8) Sampling Distribution of Means
A sampling distribution is a theoretical distribution that represents many possible samples. In statistics, you’re likely to see five of them: sampling distributions of means, variances, proportions, ratios and differences between variances or means. To find out how all these distributions work, check out your new favorite site: Wikipedia. If you’re having trouble getting comfortable with these types of math concepts (for many people, statistics can be confusing at first), try Googling empirical rule. It’s an easy-to-follow way to understand probability ranges. Once you’ve got those down, it’s all just some fancy number crunching—or at least we hope it is. You’ll have to do some research on your own if you want to get more advanced than that. There are lots of great tutorials online that cover a variety of topics. Remember, though: The best thing you can do is practice! You don’t need expensive software to run experiments or play around with data sets; there are plenty of free tools available online. Just make sure you have good data so your results aren’t skewed by outliers! When in doubt, go back to what works best: keep reading and writing about stats until it starts making sense. Some more tutorials for machine learning beginners are given below (all in Python)
9) Central Limit Theorem (CLT)
The CLT states that if a sample of values are drawn from a normal population with mean formula_7 and variance formula_8, then approximately 68% of them will be within formula_9 standard deviations from formula_10. That is, on average, approximately 68% of your samples will be within 3 standard deviations from formula_10. (This also works for other distributions.) In our case, we will use random noise drawn from a normal distribution to approximate that population. Then we can check if our solution is more than 3 standard deviations away from what was expected. If it is, we know it’s unlikely to have been produced by chance alone. This method won’t tell us exactly how far off our value is—it’s just a test to see if something seems too unlikely or not.
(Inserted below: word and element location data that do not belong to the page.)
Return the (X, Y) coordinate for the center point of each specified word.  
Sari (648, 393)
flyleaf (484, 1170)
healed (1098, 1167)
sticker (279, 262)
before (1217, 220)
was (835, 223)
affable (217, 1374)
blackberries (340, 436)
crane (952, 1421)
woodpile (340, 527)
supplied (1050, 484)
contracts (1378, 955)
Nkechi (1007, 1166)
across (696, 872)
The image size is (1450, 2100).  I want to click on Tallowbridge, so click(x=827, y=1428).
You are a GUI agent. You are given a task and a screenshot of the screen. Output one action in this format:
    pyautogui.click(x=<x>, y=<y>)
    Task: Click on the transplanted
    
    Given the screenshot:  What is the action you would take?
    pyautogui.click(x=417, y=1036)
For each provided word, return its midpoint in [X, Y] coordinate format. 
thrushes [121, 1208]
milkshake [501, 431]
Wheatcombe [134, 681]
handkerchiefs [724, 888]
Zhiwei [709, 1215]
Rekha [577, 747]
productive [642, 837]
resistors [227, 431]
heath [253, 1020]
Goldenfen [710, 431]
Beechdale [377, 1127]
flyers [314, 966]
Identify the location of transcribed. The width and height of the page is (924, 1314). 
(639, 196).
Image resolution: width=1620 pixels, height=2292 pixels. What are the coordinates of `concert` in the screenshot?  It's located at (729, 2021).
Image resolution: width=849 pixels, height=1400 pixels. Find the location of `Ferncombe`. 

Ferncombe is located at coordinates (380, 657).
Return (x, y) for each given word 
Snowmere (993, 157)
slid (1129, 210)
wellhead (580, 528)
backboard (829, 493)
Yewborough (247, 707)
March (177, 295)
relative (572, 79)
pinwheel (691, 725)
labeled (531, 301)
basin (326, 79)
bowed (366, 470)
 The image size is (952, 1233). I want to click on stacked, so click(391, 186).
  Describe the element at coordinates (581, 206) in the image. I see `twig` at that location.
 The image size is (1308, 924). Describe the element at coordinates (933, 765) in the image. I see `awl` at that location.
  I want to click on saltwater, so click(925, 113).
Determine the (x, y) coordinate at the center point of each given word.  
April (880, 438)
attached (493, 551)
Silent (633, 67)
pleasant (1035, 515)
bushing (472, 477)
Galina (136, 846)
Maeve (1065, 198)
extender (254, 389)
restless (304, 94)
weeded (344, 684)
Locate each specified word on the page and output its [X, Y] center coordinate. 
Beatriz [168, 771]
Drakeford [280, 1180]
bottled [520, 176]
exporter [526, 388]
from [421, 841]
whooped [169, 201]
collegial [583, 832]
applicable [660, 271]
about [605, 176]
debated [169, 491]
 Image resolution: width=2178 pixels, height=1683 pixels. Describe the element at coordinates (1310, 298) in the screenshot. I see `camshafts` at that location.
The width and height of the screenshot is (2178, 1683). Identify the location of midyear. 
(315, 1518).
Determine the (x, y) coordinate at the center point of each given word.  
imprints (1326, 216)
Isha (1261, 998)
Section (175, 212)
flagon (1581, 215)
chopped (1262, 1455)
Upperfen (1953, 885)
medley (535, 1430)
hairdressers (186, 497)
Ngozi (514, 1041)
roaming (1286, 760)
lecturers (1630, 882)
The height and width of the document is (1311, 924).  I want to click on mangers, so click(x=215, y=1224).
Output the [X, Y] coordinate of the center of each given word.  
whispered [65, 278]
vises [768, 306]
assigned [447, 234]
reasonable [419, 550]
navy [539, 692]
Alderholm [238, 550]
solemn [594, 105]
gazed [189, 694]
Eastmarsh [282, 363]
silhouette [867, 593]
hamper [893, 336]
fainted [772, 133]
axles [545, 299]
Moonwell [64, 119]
We could run hundreds or thousands of tests and get many different results—some above and some below three standard deviations—but as long as they cluster around that line, we should feel confident in saying that it probably wasn’t produced by chance alone. For example, imagine you wanted to test whether someone was lying about their age. You ask them how old they are and they say 29. You might think that’s suspicious because most people would lie about being younger rather than older, so you decide to do a test by asking 100 people at random what their ages are. Of those 100 people, only two say 29 years old—that’s two standard deviations from your mean of 30 years old. So if you thought all those answers were equally likely to occur by chance alone, there’s only a 2% chance that both would fall outside of three standard deviations from 30 years old—so maybe it’s worth thinking twice before accusing someone of lying about their age!
10) CLT in Practice
One of my favorite benefits of regression models is something called the least absolute shrinkage and selection operator (LASSO). LASSO is one of many ways you can control overfitting in your machine learning model, but it’s also important from a statistical perspective. LASSO essentially means that when you fit your model, instead of trying to find parameters that minimize errors as much as possible, you minimize errors relative to other parameters (or features) in your dataset. In simple terms, if two features are correlated with each other in your data (they have a high correlation coefficient), fitting both might overfit and not give accurate predictions. LASSO helps limit overfitting by only keeping those correlations that are truly necessary. That being said, there are many techniques out there for controlling overfitting—including regularization and cross-validation—and LASSO isn’t always best suited for every situation. I’d encourage you to read more about these techniques here before deciding which method is best for your situation. If you are interested to learn new coding skills, the Entri app will help you to acquire them very easily. Entri app is following a structural study plan so that the students can learn very easily. If you don’t have a coding background, it won’t be any problem. You can download the Entri app from the google play store and enroll in your favorite course.